---------- AVAILABLE DATA
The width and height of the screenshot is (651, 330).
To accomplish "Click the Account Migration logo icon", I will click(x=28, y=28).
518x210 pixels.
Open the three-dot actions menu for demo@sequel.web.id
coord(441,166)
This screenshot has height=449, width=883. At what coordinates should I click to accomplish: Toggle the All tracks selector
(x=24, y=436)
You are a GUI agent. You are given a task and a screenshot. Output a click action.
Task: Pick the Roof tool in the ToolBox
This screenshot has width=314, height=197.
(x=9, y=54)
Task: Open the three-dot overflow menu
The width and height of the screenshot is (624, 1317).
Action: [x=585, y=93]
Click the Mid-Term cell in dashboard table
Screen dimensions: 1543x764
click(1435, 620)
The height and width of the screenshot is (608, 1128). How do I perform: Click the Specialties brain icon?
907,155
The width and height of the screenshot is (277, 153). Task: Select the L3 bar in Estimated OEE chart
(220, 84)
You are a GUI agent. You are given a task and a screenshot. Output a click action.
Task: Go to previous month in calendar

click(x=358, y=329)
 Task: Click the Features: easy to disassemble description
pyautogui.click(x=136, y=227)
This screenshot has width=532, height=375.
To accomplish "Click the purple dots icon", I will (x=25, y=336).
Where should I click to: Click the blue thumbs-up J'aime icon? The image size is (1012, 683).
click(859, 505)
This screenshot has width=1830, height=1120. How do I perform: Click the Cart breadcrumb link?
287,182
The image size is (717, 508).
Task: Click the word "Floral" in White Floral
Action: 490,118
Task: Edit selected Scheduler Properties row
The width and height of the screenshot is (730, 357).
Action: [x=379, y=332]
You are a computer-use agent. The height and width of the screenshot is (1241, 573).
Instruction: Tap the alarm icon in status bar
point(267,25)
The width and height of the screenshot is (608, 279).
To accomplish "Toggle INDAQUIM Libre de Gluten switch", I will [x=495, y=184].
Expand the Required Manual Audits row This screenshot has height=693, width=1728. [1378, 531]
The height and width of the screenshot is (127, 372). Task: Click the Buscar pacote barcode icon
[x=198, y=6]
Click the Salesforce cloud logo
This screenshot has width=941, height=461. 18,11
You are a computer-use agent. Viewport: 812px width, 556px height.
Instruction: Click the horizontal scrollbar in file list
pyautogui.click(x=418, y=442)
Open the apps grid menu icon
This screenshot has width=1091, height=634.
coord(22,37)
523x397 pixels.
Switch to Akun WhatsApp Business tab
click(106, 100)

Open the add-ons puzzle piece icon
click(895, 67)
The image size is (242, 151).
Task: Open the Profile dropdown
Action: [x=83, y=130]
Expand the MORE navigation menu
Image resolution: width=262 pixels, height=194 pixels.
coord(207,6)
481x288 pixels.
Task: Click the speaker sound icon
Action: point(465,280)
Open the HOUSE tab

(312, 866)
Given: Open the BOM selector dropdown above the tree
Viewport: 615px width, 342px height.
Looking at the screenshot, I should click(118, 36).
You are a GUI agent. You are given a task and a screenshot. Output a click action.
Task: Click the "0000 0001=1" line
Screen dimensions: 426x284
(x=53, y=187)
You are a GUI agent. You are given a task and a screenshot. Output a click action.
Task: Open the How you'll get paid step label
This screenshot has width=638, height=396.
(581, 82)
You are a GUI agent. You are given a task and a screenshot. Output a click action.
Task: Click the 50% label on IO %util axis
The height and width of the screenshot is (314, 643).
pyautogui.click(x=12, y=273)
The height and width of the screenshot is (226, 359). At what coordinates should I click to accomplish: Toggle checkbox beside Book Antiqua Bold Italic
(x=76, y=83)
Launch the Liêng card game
--------------------
YOUR GOAL:
The data above needs retyping. Reproduce each line exactly.

TASK RESPONSE:
The width and height of the screenshot is (651, 330).
To accomplish "Click the Account Migration logo icon", I will click(x=28, y=28).
518x210 pixels.
Open the three-dot actions menu for demo@sequel.web.id
coord(441,166)
This screenshot has height=449, width=883. At what coordinates should I click to accomplish: Toggle the All tracks selector
(x=24, y=436)
You are a GUI agent. You are given a task and a screenshot. Output a click action.
Task: Pick the Roof tool in the ToolBox
This screenshot has width=314, height=197.
(x=9, y=54)
Task: Open the three-dot overflow menu
The width and height of the screenshot is (624, 1317).
Action: [x=585, y=93]
Click the Mid-Term cell in dashboard table
Screen dimensions: 1543x764
click(1435, 620)
The height and width of the screenshot is (608, 1128). How do I perform: Click the Specialties brain icon?
907,155
The width and height of the screenshot is (277, 153). Task: Select the L3 bar in Estimated OEE chart
(220, 84)
You are a GUI agent. You are given a task and a screenshot. Output a click action.
Task: Go to previous month in calendar

click(x=358, y=329)
 Task: Click the Features: easy to disassemble description
pyautogui.click(x=136, y=227)
This screenshot has width=532, height=375.
To accomplish "Click the purple dots icon", I will (x=25, y=336).
Where should I click to: Click the blue thumbs-up J'aime icon? The image size is (1012, 683).
click(859, 505)
This screenshot has width=1830, height=1120. How do I perform: Click the Cart breadcrumb link?
287,182
The image size is (717, 508).
Task: Click the word "Floral" in White Floral
Action: 490,118
Task: Edit selected Scheduler Properties row
The width and height of the screenshot is (730, 357).
Action: [x=379, y=332]
You are a computer-use agent. The height and width of the screenshot is (1241, 573).
Instruction: Tap the alarm icon in status bar
point(267,25)
The width and height of the screenshot is (608, 279).
To accomplish "Toggle INDAQUIM Libre de Gluten switch", I will [x=495, y=184].
Expand the Required Manual Audits row This screenshot has height=693, width=1728. [1378, 531]
The height and width of the screenshot is (127, 372). Task: Click the Buscar pacote barcode icon
[x=198, y=6]
Click the Salesforce cloud logo
This screenshot has width=941, height=461. 18,11
You are a computer-use agent. Viewport: 812px width, 556px height.
Instruction: Click the horizontal scrollbar in file list
pyautogui.click(x=418, y=442)
Open the apps grid menu icon
This screenshot has width=1091, height=634.
coord(22,37)
523x397 pixels.
Switch to Akun WhatsApp Business tab
click(106, 100)

Open the add-ons puzzle piece icon
click(895, 67)
The image size is (242, 151).
Task: Open the Profile dropdown
Action: [x=83, y=130]
Expand the MORE navigation menu
Image resolution: width=262 pixels, height=194 pixels.
coord(207,6)
481x288 pixels.
Task: Click the speaker sound icon
Action: point(465,280)
Open the HOUSE tab

(312, 866)
Given: Open the BOM selector dropdown above the tree
Viewport: 615px width, 342px height.
Looking at the screenshot, I should click(118, 36).
You are a GUI agent. You are given a task and a screenshot. Output a click action.
Task: Click the "0000 0001=1" line
Screen dimensions: 426x284
(x=53, y=187)
You are a GUI agent. You are given a task and a screenshot. Output a click action.
Task: Open the How you'll get paid step label
This screenshot has width=638, height=396.
(581, 82)
You are a GUI agent. You are given a task and a screenshot. Output a click action.
Task: Click the 50% label on IO %util axis
The height and width of the screenshot is (314, 643).
pyautogui.click(x=12, y=273)
The height and width of the screenshot is (226, 359). At what coordinates should I click to accomplish: Toggle checkbox beside Book Antiqua Bold Italic
(x=76, y=83)
Launch the Liêng card game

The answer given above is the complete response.